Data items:
————————

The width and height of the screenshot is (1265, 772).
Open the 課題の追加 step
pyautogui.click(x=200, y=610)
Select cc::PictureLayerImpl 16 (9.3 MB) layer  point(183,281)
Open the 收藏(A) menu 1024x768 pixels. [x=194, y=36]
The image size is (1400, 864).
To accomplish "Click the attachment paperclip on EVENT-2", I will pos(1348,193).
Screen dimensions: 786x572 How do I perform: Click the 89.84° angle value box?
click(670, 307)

————————

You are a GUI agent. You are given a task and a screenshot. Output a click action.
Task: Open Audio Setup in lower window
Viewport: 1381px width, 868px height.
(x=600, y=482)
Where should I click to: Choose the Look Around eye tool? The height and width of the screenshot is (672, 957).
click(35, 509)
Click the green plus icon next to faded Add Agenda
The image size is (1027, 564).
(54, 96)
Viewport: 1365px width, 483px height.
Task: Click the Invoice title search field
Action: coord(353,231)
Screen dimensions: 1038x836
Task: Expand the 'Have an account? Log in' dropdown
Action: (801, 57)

————————

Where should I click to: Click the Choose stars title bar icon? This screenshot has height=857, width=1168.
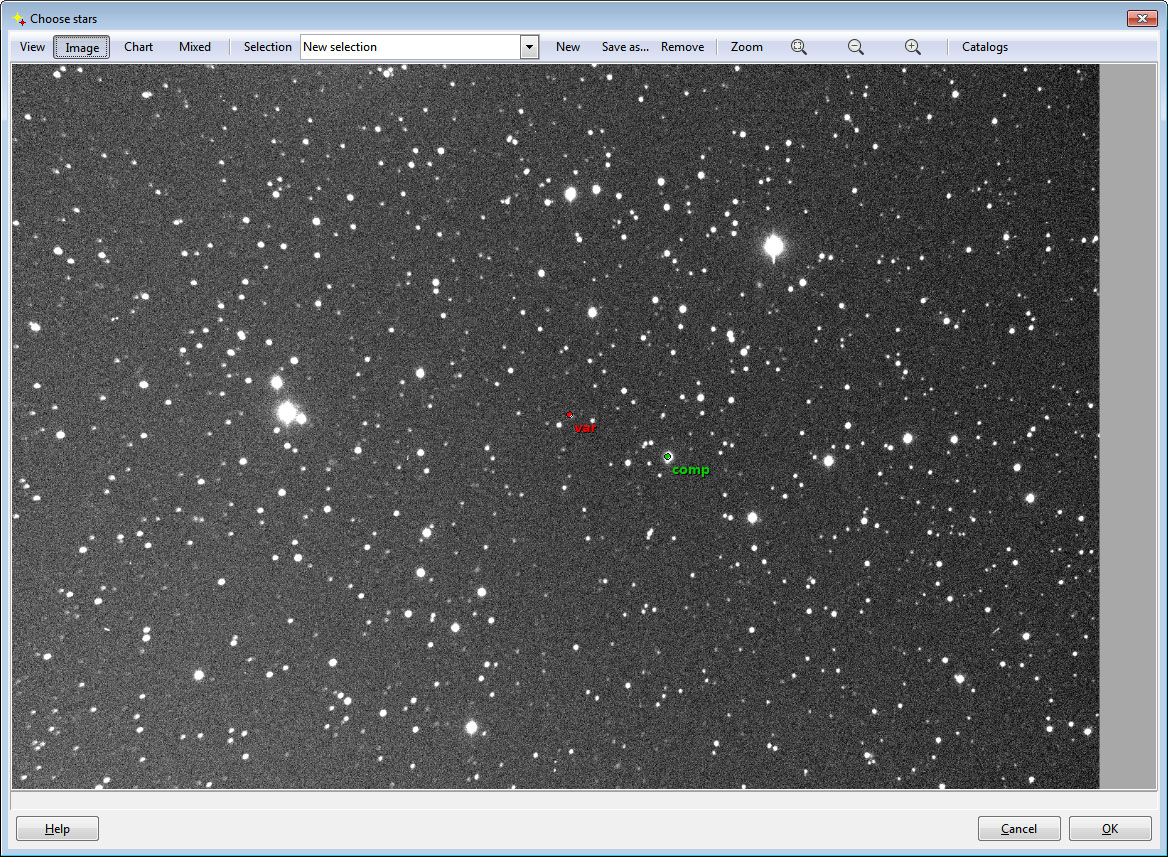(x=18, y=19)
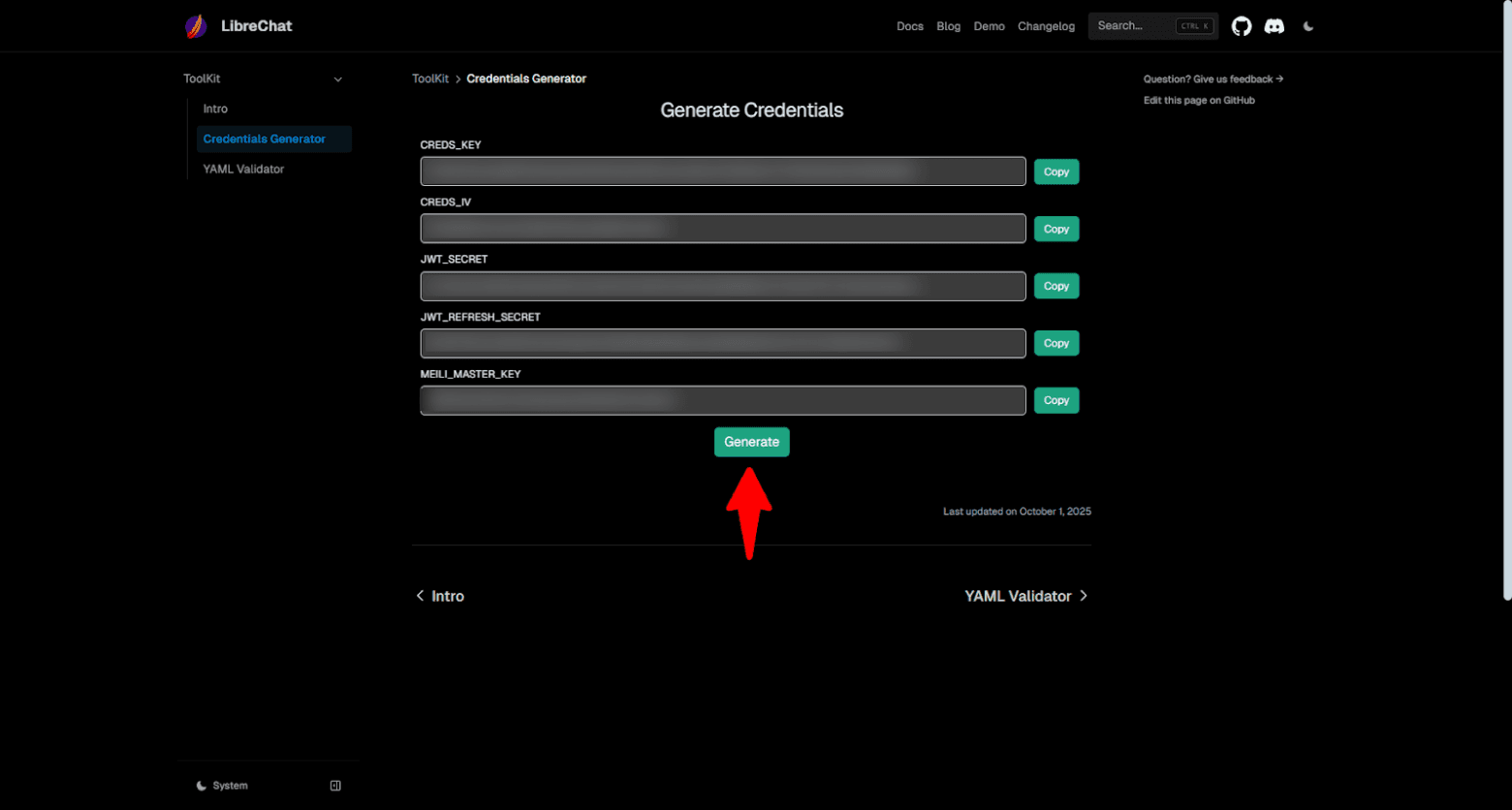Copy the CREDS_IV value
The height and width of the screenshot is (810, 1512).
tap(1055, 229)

————————

Aim of the task> Write out exactly the lines above between the line with "Open the 課題の追加 step" and the line with "The image size is (1400, 864).", inclusive, and nothing beyond them.

Reply to the task>
Open the 課題の追加 step
pyautogui.click(x=200, y=610)
Select cc::PictureLayerImpl 16 (9.3 MB) layer  point(183,281)
Open the 收藏(A) menu 1024x768 pixels. [x=194, y=36]
The image size is (1400, 864).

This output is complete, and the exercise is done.